PROBLEM TO SOLVE:
Pull out each line of the data below that contains the string "Where". Treat uppercase and lowercase as different.

SOURCE MATERIAL:
------------------------------------

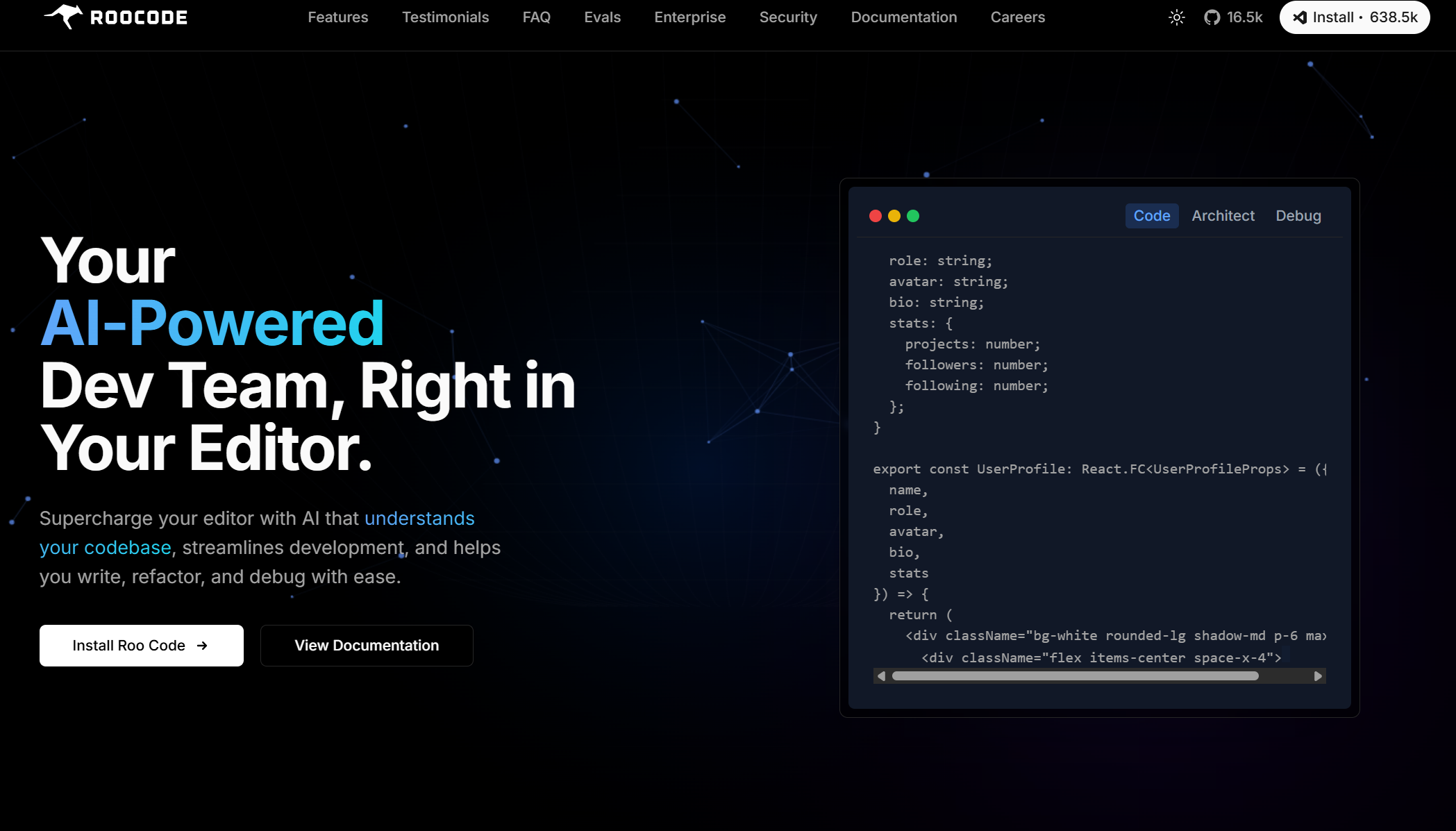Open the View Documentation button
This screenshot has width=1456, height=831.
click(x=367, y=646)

------------------------------------

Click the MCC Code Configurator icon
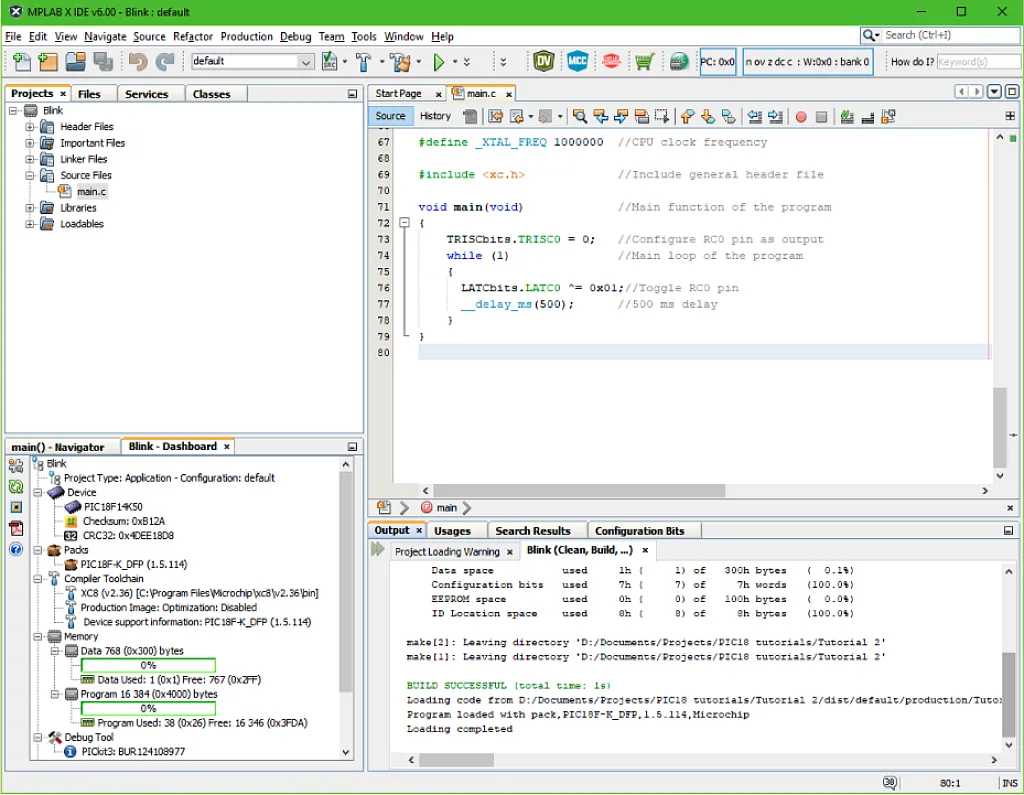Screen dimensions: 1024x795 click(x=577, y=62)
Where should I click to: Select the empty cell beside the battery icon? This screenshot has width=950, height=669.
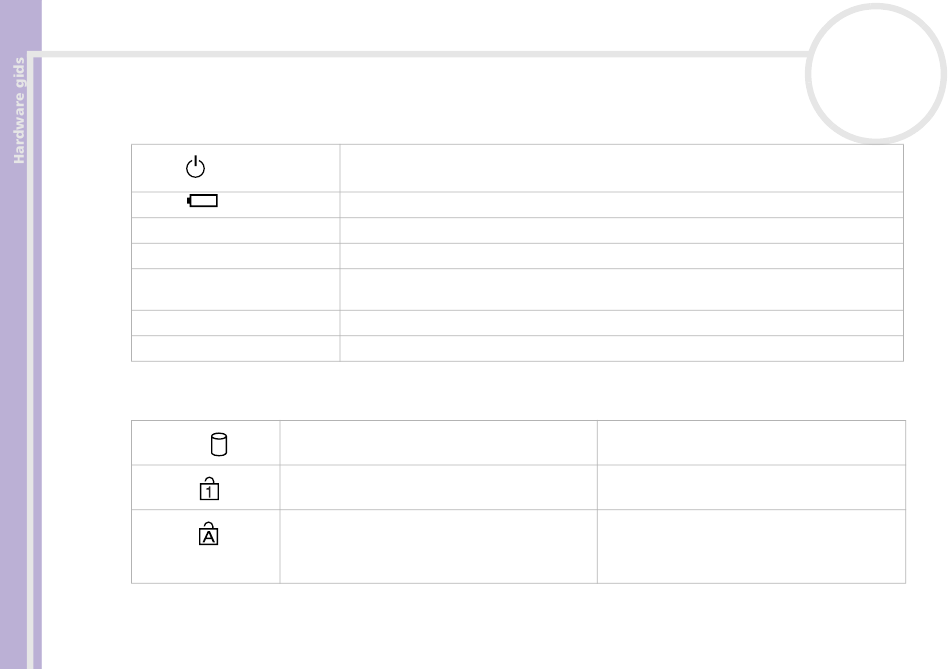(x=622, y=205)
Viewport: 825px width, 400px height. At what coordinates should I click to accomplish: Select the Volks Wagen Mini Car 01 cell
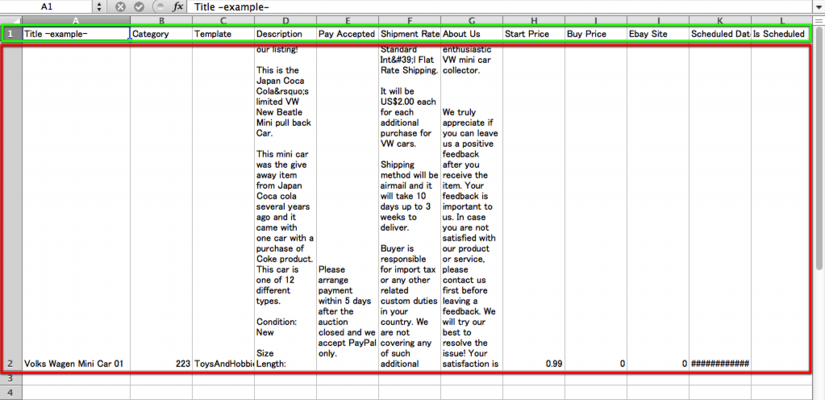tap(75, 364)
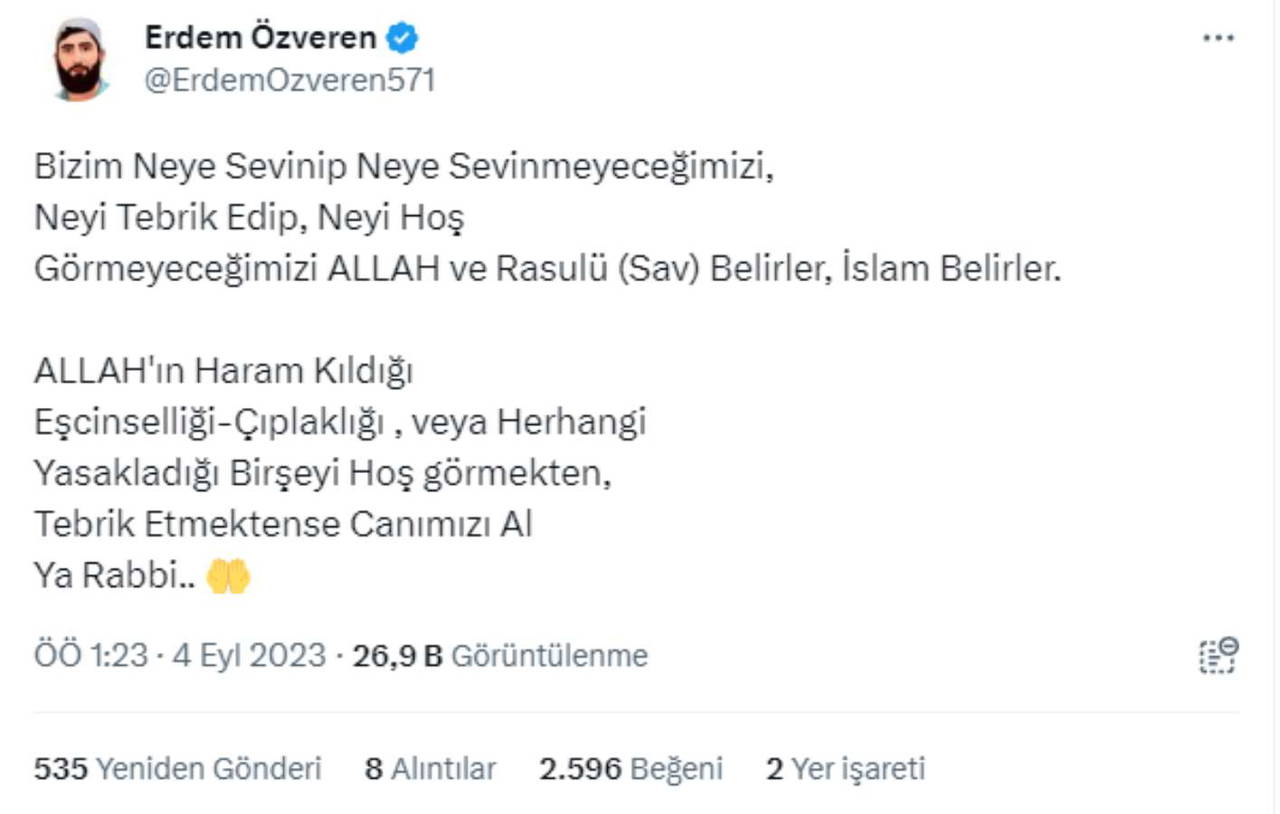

------------------------------------

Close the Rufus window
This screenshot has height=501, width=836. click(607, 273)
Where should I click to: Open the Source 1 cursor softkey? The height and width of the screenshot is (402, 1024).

------------------------------------

EXERCISE OUTPUT:
Where should I click to: Select the empty cell beside the battery icon? This screenshot has width=950, height=669.
Where should I click to: Open the Source 1 cursor softkey? The height and width of the screenshot is (402, 1024).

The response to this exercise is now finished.